Once known as Northern Rhodesia, Zambia is a landlocked country in southern Africa that gained its independence from the United Kingdom in the mid-1960s. Slightly larger than Texas, it has a current population of some 14 million.

The MSU team spent two weeks during the late summer completing the first of eight wells they plan to install by 2017 in the Simwatachela Chiefdom. Their work marked the second year of the chapter’s five-year effort to bring potable water to thousands of Zambians whose current water supply comes largely from polluted, stagnant pools.

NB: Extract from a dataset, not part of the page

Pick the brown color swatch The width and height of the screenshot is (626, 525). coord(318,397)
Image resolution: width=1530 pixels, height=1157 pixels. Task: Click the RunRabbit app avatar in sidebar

Chapter adviser Dennis Truax said the project–the MSU chapter’s first of a kind–“has the potential to improve the lives of thousands of people living in villages throughout Simwatachela,” adding, “But installing wells in rural, sub-Saharan Africa is not as easy as drilling them in Mississippi.”

Truax, an MSU alumnus who heads the civil and environmental engineering department, and fellow alumnus William C. “Bill” Mitchell of Gulfport, the chapter’s technical adviser, accompanied the students. Mitchell is a 1975 civil engineering graduate.

Living for seven days in tents in a village with no power, sanitation or running water, team members experienced many difficulties. In addition to adjusting to life there, they had to learn to overcome technical obstacles that typically arise at remote worksites: flat tires, broken drill rigs, impassable roads and missing tools.

“If there’s one thing that this project teaches our students, it’s how to be engineers who think on their feet and can solve problems using just the resources on hand,” Truax said. “It’s a kind of in-the-world experience that most students don’t get, and it’s just one of the things that makes this such a great opportunity for personal growth for our students.”

In addition to Wilson, other student team members included (by hometown):

CLEAR SPRING, Md.–Senior Matthew F. Blair, a civil engineering major and the son of Patricia Blair.

COFFEEVILLE, Ala.–Junior Sally J. White, chapter vice president, who is a microbiology major and the daughter of Michael and Debra Kay White.

JACKSON–Senior Mary K. “Katie” Bryant, a civil engineering major and the daughter of Baker Bryant of Raymond.

STARKVILLE–Senior Kristen M. Sauceda, a civil engineering major and the daughter of Ronald and Kimberly Hayes.

VICKSBURG–Senior Elizabeth N. “Liz” Rayfield, a chemical engineering major and the daughter of David and Lisa Rayfield.

Additional information about the Engineering and Construction Contracting Association is found at www.ecc-conference.org.